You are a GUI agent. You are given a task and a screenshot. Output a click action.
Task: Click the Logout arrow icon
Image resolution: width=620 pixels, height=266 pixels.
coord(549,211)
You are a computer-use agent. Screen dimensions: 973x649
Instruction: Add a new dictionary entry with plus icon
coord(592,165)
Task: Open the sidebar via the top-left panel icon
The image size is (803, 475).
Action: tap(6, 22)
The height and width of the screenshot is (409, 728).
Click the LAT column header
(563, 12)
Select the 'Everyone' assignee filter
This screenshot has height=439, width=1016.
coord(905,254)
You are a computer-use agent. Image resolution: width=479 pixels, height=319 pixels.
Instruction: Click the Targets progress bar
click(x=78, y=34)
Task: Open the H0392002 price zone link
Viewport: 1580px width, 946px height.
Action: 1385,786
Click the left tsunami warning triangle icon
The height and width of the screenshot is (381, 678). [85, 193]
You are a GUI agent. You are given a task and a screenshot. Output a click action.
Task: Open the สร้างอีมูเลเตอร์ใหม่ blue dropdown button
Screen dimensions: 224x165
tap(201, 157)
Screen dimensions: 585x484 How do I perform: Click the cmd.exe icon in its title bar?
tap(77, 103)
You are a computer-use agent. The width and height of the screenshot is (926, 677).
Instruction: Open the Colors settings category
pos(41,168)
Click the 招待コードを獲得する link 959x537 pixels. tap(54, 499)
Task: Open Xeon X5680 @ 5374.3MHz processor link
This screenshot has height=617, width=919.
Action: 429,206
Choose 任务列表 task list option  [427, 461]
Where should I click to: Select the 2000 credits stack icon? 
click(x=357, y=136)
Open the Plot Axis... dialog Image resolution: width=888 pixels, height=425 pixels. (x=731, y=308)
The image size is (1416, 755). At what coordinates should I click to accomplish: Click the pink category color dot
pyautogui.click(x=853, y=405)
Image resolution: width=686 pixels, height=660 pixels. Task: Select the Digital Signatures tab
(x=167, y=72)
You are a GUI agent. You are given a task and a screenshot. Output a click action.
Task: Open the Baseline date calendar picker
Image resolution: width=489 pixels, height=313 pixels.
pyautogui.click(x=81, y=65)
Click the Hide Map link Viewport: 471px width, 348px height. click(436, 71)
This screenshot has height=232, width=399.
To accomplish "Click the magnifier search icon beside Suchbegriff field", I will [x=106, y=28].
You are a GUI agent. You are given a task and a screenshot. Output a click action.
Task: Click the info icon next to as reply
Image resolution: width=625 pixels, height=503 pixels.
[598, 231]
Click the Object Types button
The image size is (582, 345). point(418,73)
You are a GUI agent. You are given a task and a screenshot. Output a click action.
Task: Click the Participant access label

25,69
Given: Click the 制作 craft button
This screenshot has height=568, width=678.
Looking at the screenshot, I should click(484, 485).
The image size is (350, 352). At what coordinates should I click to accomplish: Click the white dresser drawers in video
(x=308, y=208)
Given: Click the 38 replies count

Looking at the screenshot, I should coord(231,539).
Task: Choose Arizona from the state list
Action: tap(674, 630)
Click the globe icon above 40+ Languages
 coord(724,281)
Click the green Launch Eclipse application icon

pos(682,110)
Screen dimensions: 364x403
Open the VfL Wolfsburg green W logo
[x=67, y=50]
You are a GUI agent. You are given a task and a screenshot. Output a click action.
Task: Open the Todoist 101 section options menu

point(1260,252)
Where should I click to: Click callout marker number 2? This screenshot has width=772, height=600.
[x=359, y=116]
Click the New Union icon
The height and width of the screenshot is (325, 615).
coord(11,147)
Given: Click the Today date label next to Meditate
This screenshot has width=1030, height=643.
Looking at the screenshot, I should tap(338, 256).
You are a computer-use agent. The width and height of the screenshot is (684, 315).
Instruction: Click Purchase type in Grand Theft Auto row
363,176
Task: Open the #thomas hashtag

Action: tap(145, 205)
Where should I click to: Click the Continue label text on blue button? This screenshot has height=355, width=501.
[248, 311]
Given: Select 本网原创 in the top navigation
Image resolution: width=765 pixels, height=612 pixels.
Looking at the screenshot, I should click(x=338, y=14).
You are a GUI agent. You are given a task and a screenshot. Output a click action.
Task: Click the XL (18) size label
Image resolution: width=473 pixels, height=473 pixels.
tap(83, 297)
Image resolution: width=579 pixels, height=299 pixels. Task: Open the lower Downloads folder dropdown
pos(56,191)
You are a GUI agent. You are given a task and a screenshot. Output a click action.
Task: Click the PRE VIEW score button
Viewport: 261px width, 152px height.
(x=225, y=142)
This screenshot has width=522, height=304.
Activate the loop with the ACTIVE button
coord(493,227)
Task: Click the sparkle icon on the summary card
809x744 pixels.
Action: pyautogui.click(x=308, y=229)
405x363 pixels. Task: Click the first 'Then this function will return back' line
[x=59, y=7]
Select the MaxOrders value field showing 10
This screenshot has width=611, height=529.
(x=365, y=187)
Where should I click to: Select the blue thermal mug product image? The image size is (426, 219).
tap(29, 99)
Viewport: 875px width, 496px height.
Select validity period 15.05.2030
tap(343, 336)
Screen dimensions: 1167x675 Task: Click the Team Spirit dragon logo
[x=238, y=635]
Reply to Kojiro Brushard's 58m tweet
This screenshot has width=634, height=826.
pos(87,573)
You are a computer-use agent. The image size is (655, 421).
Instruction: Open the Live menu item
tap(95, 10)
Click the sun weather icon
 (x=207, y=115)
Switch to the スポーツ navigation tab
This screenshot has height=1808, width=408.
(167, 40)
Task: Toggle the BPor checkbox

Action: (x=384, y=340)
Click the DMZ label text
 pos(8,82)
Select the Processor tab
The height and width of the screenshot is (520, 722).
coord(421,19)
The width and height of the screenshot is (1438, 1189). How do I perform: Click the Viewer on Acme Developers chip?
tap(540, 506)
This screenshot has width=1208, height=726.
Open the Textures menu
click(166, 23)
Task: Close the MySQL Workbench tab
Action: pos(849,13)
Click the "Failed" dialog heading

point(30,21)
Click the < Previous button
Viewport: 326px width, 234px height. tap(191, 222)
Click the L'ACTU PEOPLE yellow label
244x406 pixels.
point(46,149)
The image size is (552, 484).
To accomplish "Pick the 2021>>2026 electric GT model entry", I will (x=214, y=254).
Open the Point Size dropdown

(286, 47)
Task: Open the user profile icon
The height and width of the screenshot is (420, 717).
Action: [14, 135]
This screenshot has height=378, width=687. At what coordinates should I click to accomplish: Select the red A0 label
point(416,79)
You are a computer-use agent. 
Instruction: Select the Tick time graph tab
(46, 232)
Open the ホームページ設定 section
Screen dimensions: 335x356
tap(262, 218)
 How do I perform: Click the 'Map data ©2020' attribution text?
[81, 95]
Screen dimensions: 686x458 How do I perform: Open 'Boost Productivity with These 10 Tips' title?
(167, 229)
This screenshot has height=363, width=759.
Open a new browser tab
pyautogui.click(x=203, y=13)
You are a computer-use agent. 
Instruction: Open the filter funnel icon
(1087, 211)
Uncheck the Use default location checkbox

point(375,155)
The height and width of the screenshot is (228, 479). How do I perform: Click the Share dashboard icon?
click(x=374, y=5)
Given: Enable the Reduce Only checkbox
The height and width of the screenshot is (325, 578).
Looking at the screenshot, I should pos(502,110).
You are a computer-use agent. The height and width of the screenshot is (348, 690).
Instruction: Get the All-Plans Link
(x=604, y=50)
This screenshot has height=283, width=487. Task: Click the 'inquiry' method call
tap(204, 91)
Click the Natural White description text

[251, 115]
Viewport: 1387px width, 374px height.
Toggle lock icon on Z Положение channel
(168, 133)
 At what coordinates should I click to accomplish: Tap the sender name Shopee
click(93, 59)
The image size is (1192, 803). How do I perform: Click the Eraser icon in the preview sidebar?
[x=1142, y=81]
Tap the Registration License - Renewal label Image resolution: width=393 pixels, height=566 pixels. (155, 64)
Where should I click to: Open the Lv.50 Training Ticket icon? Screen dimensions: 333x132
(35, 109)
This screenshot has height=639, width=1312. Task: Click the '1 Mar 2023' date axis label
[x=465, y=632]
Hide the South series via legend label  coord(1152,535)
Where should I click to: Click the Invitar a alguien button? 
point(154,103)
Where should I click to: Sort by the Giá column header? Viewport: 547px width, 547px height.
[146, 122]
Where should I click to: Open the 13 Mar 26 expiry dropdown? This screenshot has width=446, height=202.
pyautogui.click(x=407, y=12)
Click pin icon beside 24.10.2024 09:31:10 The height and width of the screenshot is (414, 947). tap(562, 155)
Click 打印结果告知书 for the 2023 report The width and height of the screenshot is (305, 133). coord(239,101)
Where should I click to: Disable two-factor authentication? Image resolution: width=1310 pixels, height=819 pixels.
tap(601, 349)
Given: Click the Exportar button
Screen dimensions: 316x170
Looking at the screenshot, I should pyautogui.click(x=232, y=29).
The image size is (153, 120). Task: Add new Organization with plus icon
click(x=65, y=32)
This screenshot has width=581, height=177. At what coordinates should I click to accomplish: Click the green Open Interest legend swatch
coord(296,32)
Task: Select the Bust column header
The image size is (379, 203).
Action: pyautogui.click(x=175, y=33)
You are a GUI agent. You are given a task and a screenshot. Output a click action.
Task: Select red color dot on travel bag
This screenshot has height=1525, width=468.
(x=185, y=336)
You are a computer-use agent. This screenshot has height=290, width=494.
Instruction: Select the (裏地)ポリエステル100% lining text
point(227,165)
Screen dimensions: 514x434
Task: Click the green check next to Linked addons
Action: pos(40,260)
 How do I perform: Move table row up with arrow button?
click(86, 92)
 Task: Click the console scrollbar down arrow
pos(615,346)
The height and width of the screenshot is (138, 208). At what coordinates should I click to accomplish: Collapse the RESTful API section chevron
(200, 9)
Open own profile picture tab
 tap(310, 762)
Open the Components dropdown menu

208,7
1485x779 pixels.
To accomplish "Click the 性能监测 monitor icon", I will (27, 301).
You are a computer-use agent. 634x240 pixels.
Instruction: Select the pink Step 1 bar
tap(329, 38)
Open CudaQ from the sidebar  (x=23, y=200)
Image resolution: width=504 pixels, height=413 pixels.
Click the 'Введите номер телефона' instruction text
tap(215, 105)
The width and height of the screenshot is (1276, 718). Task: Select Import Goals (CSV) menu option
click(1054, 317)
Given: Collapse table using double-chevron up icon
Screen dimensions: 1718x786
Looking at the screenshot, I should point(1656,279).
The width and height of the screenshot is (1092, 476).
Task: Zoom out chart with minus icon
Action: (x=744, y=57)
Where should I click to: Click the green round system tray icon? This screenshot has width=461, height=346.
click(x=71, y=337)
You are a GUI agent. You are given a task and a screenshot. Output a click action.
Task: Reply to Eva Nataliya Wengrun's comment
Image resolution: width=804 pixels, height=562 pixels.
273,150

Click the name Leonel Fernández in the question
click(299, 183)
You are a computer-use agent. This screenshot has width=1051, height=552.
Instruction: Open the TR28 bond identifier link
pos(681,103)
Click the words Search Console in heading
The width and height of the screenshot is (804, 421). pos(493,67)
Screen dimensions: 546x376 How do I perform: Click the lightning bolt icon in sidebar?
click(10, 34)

=====

Directions: With the line holding "The height and width of the screenshot is (138, 208)." as the first and the line holding "Given: Collapse table" as the last, set down that range of the entries above exactly, and nothing else.

Written reply:
The height and width of the screenshot is (138, 208). At what coordinates should I click to accomplish: Collapse the RESTful API section chevron
(200, 9)
Open own profile picture tab
 tap(310, 762)
Open the Components dropdown menu

208,7
1485x779 pixels.
To accomplish "Click the 性能监测 monitor icon", I will (27, 301).
You are a computer-use agent. 634x240 pixels.
Instruction: Select the pink Step 1 bar
tap(329, 38)
Open CudaQ from the sidebar  (x=23, y=200)
Image resolution: width=504 pixels, height=413 pixels.
Click the 'Введите номер телефона' instruction text
tap(215, 105)
The width and height of the screenshot is (1276, 718). Task: Select Import Goals (CSV) menu option
click(1054, 317)
Given: Collapse table using double-chevron up icon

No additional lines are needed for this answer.